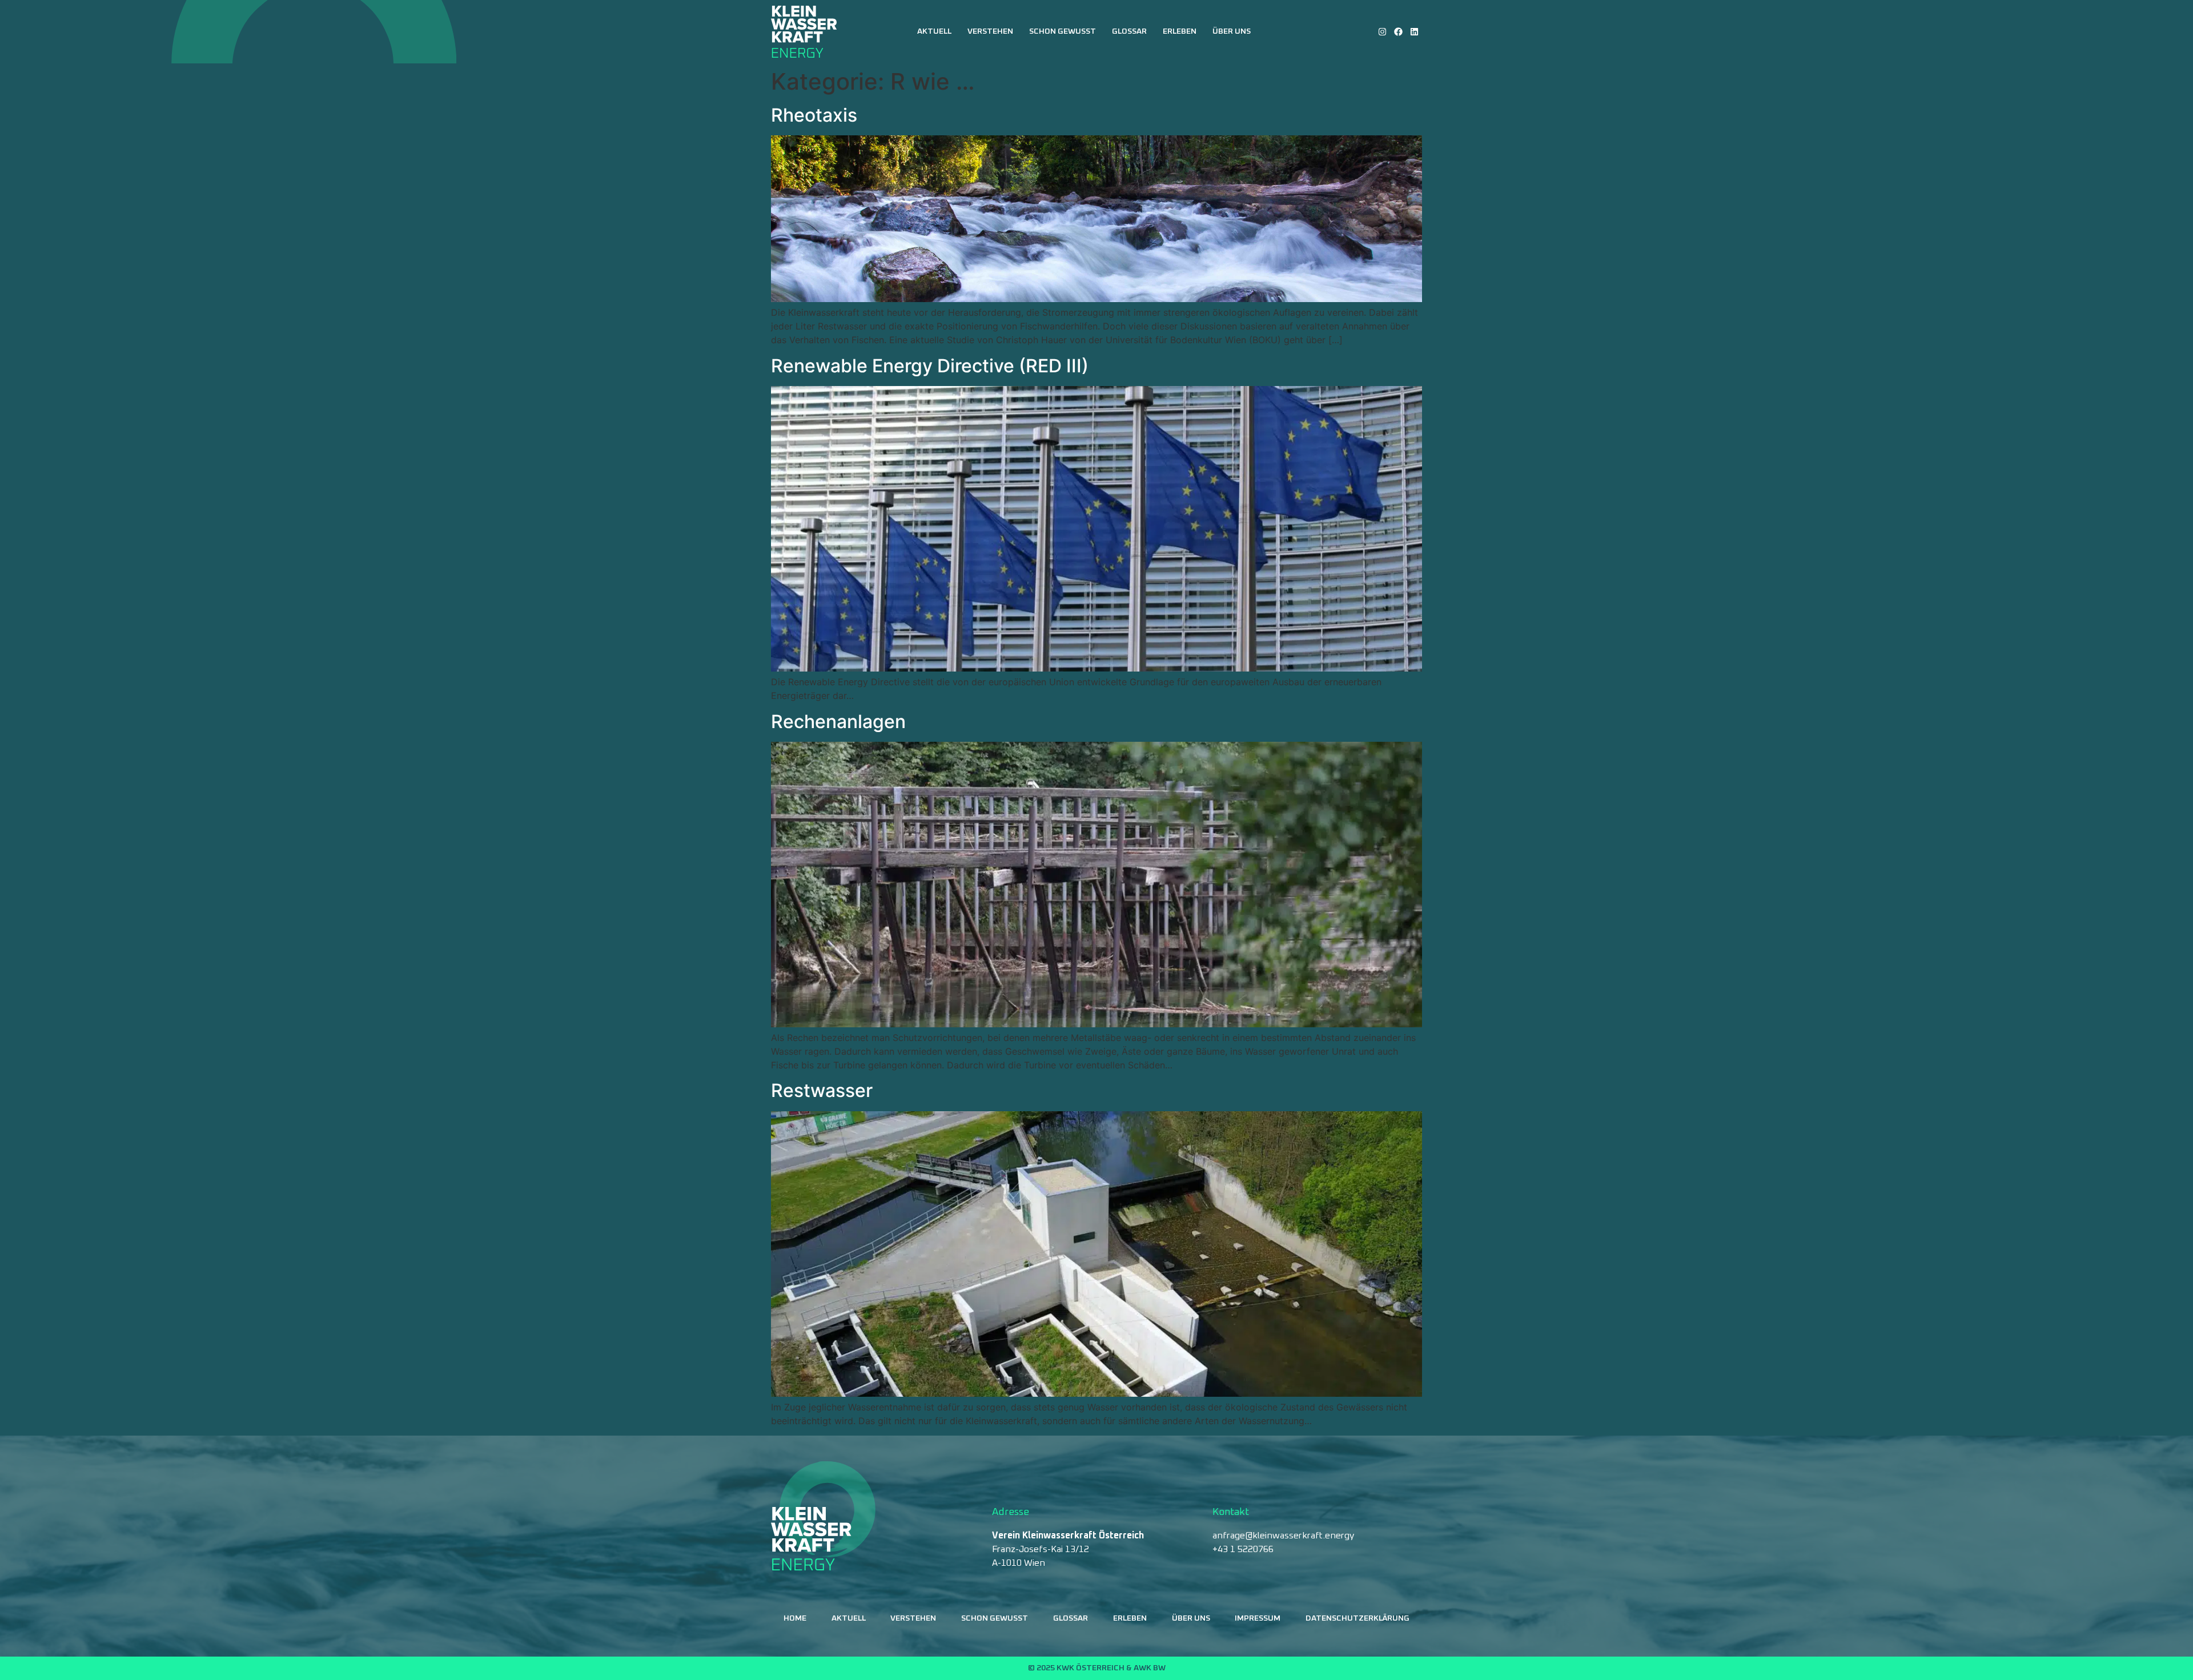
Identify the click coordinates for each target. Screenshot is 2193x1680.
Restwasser (822, 1090)
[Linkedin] (1414, 31)
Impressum (1257, 1618)
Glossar (1129, 31)
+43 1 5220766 (1243, 1549)
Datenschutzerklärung (1357, 1618)
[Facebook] (1398, 31)
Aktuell (934, 31)
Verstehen (990, 31)
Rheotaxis (814, 115)
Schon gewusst (1062, 31)
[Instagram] (1382, 31)
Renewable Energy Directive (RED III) (930, 366)
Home (795, 1618)
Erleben (1179, 31)
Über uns (1231, 31)
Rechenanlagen (838, 721)
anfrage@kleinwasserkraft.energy (1283, 1535)
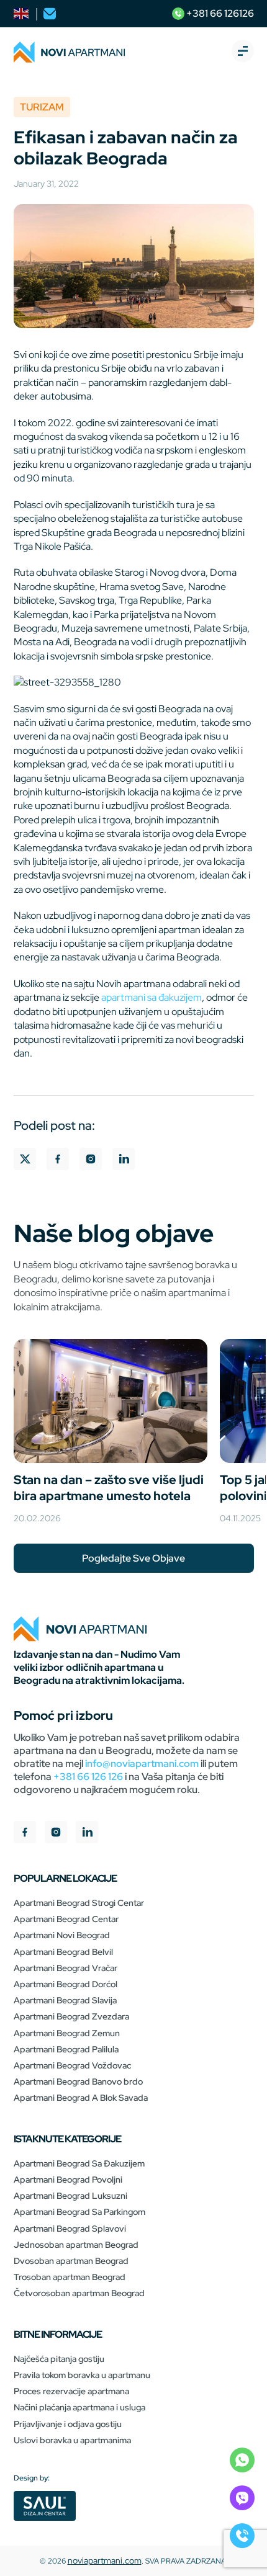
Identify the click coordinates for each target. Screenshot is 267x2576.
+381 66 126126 (219, 13)
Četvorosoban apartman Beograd (79, 2293)
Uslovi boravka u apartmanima (72, 2440)
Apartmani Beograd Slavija (65, 2000)
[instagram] (56, 1833)
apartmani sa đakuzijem (151, 997)
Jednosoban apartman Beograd (76, 2244)
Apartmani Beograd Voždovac (72, 2065)
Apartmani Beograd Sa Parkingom (79, 2211)
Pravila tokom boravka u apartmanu (82, 2375)
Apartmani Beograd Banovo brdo (78, 2081)
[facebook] (25, 1833)
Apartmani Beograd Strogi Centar (79, 1902)
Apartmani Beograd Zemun (67, 2033)
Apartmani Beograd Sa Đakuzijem (79, 2163)
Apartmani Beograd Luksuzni (70, 2195)
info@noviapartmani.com (142, 1763)
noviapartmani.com (105, 2560)
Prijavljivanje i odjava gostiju (68, 2424)
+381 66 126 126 (88, 1776)
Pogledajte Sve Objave (133, 1558)
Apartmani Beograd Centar (66, 1919)
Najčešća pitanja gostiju (59, 2358)
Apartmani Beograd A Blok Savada (81, 2097)
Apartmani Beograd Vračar (65, 1968)
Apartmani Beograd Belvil (63, 1951)
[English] (22, 13)
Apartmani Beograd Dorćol (65, 1984)
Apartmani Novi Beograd (62, 1935)
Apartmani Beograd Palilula (66, 2049)
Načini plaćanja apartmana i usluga (79, 2407)
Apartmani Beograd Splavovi (70, 2228)
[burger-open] (243, 52)
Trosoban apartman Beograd (69, 2277)
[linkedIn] (87, 1833)
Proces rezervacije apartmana (71, 2391)
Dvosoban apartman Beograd (71, 2260)
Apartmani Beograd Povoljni (68, 2179)
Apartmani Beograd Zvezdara (71, 2016)
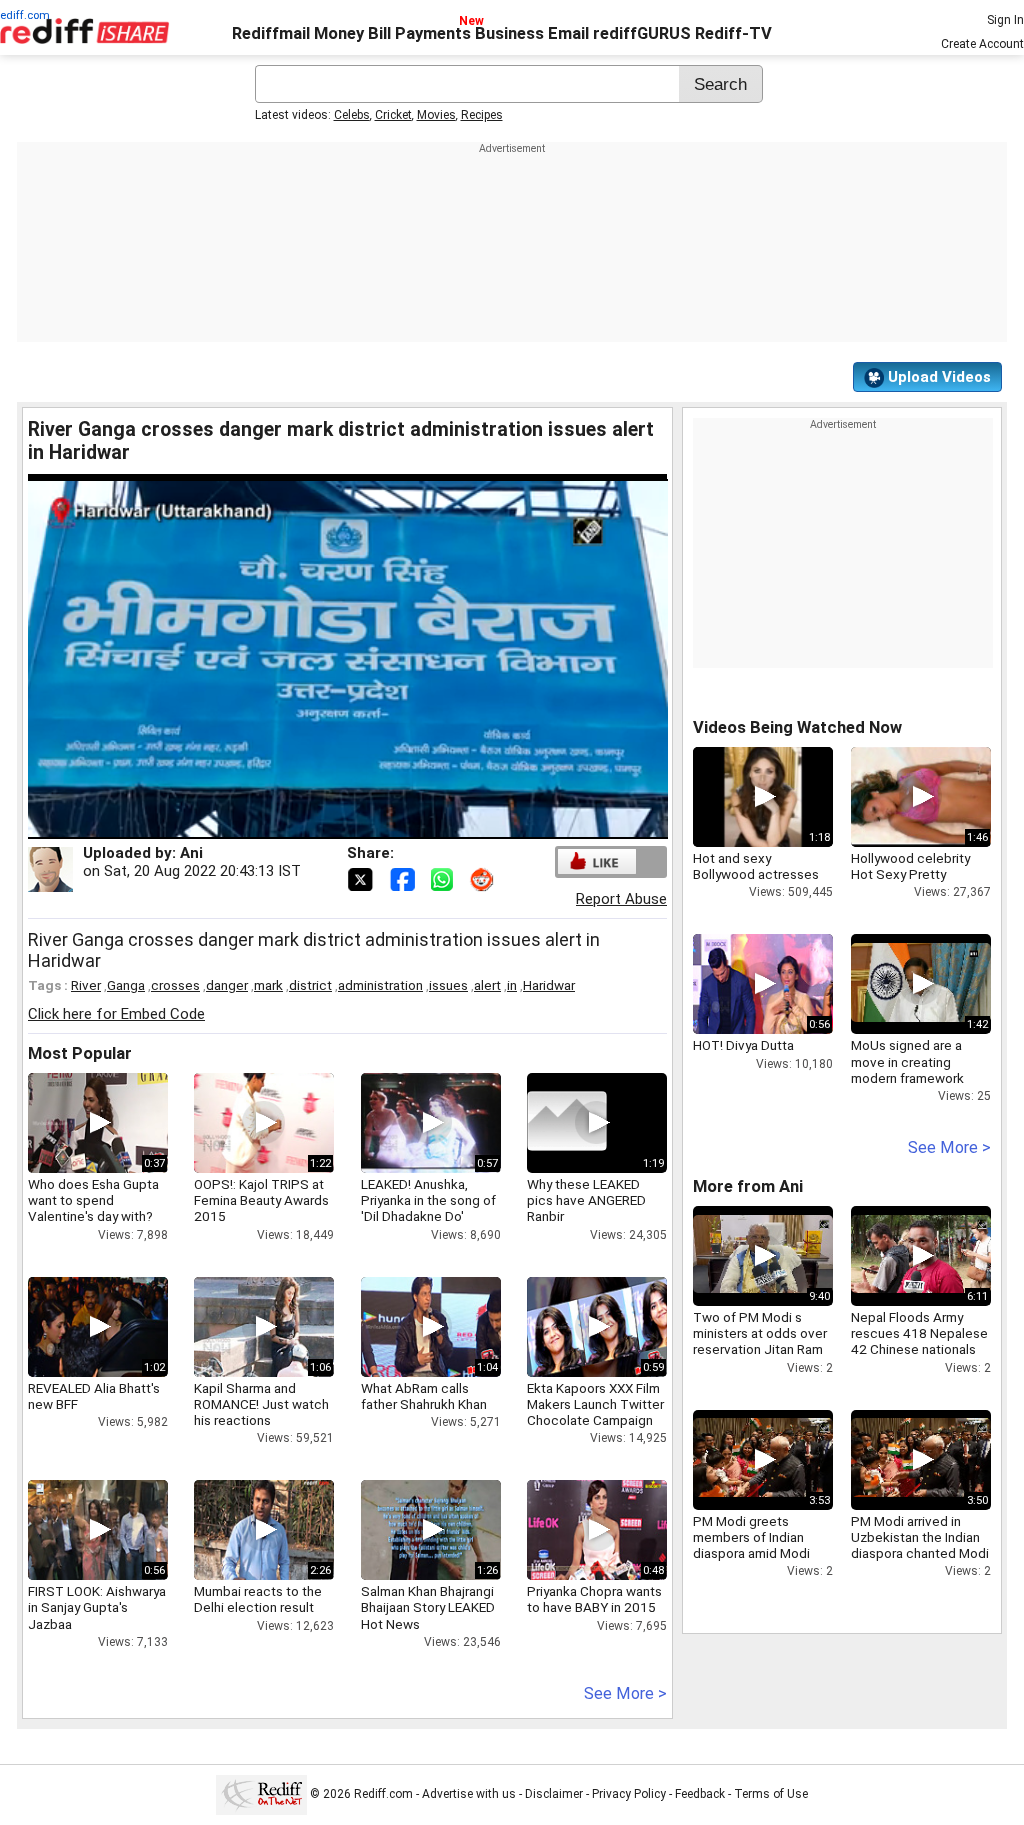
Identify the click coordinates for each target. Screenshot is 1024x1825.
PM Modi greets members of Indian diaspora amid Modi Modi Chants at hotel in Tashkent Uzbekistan (761, 1553)
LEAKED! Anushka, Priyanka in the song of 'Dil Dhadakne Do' (428, 1200)
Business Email (532, 33)
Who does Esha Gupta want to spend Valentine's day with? (93, 1200)
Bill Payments (419, 33)
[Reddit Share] (484, 878)
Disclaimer (554, 1794)
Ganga (126, 985)
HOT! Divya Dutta (743, 1045)
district (310, 985)
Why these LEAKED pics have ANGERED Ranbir (586, 1200)
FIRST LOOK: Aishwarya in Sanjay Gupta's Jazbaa (97, 1607)
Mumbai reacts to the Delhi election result (258, 1599)
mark (268, 985)
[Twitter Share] (362, 878)
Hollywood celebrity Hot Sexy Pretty (910, 866)
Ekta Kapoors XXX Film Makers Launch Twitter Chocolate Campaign (595, 1404)
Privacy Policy (629, 1794)
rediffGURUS (642, 33)
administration (380, 985)
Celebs (352, 115)
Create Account (982, 44)
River (86, 985)
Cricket (393, 115)
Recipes (482, 115)
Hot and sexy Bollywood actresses (756, 866)
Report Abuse (621, 899)
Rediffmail (271, 33)
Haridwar (549, 985)
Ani (191, 853)
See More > (625, 1693)
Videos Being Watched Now (797, 727)
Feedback (700, 1794)
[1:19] (567, 1123)
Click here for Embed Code (116, 1014)
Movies (436, 115)
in (512, 985)
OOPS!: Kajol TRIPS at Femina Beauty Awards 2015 (261, 1200)
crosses (175, 985)
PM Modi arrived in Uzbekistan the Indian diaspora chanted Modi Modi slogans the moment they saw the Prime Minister (920, 1561)
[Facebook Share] (404, 878)
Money (339, 33)
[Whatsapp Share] (446, 878)
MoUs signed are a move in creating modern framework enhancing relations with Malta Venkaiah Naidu (910, 1085)
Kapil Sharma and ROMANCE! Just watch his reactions (261, 1404)
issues (448, 985)
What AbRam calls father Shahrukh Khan (424, 1396)
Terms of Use (771, 1794)
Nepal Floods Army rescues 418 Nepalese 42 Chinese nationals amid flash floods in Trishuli (919, 1349)
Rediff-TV (733, 33)
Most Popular (80, 1053)
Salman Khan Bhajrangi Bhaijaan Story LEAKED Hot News (428, 1607)
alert (487, 985)
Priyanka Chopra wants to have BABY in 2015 (594, 1599)
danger (227, 985)
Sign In (1005, 20)
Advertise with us (469, 1794)
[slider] (326, 824)
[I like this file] (597, 861)
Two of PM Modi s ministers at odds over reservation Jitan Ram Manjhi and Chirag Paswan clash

__YOUR ASSIGNMENT__
Go through the entries above and say how many lines include the word "gostiju". Give the number only.

__COMPLETED EXERCISE__
2